10)   What is the UK policy for the administration of anti-D after a term pregnancy?
11)   What is the alternative name of the Kleihauer test?
12)   What does the Kleihauer test do?
13)   How does the Kleihauer test work and what buzz words should you have in your head?
14)   When should a Kleihauer test be done after vaginal delivery?
15)   What blood specimen should be sent to the laboratory for a Kleihauer test?
16)   What steps should be taken to prevent sensitisation in the woman whose blood group is RhDu and whose baby is Rh +ve?
17)   The Kleihauer test is of value in helping to decide if antenatal vaginal bleeding or abdominal pain are due to placental abruption, with a +ve test confirming FMH and making abruption highly probable.  True/False
18)   When should anti-D be offered?
19)   When should a Kleihauer test be considered?                                                                               
20)   How often does the word “considered” feature in the GTG?
21)   A Rhesus –ve woman miscarries a Rh +ve fetus at 18 week’s gestation. What should be done about Rhesus prophylaxis?
22)   A Rhesus –ve woman miscarries a Rh +ve fetus at 20 week’s gestation. What should be done about Rhesus prophylaxis?
23)   Which potentially sensitising events are mentioned in the GTG?
24)   What factors are listed in the GTG as particularly likely to cause FMH > 4 ml
25)   A woman has recurrent bleeding from 20 weeks. What should be done about Rh prophylaxis?
26)   What are the key messages about giving RAADP?

Question 43. Haemophilia A.
Lead-in.
The following scenarios relate to haemophilia A, factor VIII deficiency  (HA).

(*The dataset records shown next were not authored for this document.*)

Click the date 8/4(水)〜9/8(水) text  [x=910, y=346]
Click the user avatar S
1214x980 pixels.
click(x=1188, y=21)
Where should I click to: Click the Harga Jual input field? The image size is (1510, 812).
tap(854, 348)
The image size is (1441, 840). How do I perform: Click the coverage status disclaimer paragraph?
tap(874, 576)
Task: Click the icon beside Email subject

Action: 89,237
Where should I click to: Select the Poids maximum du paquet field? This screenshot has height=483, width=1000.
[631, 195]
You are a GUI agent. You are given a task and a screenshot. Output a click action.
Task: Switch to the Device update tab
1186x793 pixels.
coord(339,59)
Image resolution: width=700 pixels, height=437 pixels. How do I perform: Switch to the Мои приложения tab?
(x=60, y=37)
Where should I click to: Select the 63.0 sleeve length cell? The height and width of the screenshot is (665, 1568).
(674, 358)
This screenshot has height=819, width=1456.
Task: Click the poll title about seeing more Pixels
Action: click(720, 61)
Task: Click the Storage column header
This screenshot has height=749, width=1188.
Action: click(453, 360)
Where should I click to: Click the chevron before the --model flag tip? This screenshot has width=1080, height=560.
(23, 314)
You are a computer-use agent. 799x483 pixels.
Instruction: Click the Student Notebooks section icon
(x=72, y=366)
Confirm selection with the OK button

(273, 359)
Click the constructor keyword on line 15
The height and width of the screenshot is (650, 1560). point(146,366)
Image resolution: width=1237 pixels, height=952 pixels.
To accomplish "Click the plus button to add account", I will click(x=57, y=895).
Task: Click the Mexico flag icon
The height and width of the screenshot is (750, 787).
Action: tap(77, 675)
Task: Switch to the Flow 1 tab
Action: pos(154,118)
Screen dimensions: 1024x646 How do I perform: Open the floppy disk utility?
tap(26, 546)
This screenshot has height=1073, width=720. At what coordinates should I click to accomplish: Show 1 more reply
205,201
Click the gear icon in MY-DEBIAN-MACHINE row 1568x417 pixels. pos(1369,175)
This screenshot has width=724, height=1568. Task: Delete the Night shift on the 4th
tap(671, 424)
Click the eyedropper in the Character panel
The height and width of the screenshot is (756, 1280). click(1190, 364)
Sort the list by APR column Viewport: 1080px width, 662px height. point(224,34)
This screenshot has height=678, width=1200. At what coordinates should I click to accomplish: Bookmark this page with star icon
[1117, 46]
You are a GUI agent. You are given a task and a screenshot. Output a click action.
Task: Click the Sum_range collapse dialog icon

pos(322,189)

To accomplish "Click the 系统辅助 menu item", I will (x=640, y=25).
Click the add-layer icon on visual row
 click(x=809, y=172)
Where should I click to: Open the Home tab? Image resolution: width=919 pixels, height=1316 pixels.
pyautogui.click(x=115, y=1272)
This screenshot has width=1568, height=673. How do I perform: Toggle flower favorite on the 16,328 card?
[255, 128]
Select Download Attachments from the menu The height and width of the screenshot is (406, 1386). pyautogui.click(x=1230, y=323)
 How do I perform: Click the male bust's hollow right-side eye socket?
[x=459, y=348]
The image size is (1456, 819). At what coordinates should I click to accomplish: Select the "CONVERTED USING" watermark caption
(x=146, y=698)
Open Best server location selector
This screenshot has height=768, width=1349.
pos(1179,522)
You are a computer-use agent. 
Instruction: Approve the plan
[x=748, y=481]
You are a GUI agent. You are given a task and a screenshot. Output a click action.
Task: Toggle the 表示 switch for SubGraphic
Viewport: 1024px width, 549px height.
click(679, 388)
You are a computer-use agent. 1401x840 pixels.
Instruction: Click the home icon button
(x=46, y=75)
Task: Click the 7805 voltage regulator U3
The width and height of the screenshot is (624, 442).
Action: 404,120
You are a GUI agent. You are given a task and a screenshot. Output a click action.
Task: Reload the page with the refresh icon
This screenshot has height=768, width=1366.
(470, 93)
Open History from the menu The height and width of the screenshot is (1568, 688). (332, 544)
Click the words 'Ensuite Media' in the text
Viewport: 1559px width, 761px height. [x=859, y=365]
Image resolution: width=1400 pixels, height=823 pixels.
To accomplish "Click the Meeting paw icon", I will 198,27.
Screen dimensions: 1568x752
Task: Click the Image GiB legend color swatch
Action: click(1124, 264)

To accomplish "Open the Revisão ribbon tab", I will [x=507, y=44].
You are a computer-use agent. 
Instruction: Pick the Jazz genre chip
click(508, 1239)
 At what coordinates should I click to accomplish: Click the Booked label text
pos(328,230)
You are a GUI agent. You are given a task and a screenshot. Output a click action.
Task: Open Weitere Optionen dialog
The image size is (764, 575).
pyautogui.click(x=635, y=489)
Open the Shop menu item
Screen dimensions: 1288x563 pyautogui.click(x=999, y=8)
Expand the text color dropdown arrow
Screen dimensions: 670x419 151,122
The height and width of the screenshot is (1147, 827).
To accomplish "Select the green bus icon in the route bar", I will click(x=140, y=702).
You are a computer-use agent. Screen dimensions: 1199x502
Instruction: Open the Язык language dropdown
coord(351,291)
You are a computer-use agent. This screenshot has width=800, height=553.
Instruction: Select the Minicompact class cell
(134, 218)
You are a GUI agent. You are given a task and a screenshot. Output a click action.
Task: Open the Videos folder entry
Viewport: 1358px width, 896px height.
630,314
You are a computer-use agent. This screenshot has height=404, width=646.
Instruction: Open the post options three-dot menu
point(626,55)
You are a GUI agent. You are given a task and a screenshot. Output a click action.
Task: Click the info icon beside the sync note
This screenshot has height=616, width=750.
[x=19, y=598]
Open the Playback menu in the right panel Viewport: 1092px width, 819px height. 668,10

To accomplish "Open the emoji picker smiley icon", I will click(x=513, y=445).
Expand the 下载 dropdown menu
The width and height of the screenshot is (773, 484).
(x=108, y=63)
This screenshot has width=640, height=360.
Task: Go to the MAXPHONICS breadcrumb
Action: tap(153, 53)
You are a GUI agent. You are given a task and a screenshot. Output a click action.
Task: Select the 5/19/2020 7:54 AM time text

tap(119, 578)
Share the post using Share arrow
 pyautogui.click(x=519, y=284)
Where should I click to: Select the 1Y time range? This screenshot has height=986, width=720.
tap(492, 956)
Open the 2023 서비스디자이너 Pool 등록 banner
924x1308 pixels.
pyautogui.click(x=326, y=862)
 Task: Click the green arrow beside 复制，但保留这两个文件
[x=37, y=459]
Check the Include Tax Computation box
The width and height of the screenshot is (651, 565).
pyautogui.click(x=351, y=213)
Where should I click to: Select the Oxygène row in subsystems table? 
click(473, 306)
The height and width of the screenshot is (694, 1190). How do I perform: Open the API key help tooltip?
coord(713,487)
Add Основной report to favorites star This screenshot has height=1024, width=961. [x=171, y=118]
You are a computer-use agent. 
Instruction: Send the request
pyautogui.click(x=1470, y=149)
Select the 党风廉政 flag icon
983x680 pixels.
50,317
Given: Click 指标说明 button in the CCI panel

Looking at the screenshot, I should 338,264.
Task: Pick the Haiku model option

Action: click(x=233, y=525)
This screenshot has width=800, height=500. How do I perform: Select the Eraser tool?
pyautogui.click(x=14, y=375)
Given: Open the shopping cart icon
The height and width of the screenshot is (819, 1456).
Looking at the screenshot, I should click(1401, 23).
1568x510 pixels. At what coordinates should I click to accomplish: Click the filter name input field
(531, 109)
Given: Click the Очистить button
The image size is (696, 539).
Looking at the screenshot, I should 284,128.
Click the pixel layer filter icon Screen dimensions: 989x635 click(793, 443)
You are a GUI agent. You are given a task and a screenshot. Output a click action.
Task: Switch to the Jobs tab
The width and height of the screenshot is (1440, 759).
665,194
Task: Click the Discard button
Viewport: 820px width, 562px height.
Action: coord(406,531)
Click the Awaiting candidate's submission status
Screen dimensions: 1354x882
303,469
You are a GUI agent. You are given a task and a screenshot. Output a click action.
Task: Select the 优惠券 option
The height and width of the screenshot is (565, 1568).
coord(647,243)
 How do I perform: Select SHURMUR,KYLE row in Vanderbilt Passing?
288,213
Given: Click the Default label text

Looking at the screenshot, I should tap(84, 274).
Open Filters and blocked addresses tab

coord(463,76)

For each, select the most appropriate answer  from the option list.
Each option can be used once, more than once or not at all.
Abbreviations.
CVS:      chorionic villus sampling
HA:        haemophilia A.
Scenario 1.
A woman attends for pre-pregnancy counselling. Her brother has haemophilia A. What is her risk of being a carrier?
Scenario 2 .
A woman attends for pre-pregnancy counselling. Her father has haemophilia A. What is her risk of being a carrier?
Scenario 3.
If she is tested and found to be a carrier, what tests will you arrange for her partner?
Scenario 4.
If she is a carrier, what is the risk to her male offspring?
Scenario 5.
If she is a carrier, what is the risk to her female offspring?
Scenario 6.
If she is a carrier and her partner has haemophilia A, what are the risks to their female offspring?
Scenario 7.
If she is a carrier and her partner has haemophilia A, what are the risks to their male offspring?
Scenario 8.
A lady doctor  has a brother with haemophilia. There is no other FH of haemophilia. The brother has a 20-year-old daughter who is planning pregnancy and phones his sister, the doctor,  to ask what the risk is of his daughter being a carrier.
Scenario 9.
A lady doctor  has a brother with haemophilia. There is no other FH of haemophilia. The brother has a 20-year-old daughter who is planning pregnancy and phones his sister, the doctor,  to ask what the risk is of his daughter’s sons being affected.
Scenario 10.
A lady doctor  has a brother with haemophilia. There is no other FH of haemophilia. The brother has a 20-year-old daughter who is planning pregnancy and phones his sister, the doctor,  to ask what the risk is of his daughter having an affected daughter.
Scenario 11.
A lady doctor  has a brother with haemophilia. There is no other FH of haemophilia. She has a pregnancy with no testing. A son in born. What is the chance that he will be affected?
Scenario 12.
A lady doctor  has a brother with haemophilia. There is no other FH of haemophilia. She has a pregnancy with no testing. A son in born. What is the chance that he is not affected?
Scenario 13
A lady doctor  has a brother with haemophilia. There is no other FH of haemophilia. She has a pregnancy with no testing. A daughter is born. What is the chance she will be a carrier?
Scenario 14
A lady doctor  has a brother with haemophilia. There is no other FH of haemophilia. She is found to be a carrier. What additional tests, if any, should be done because of her carrier status?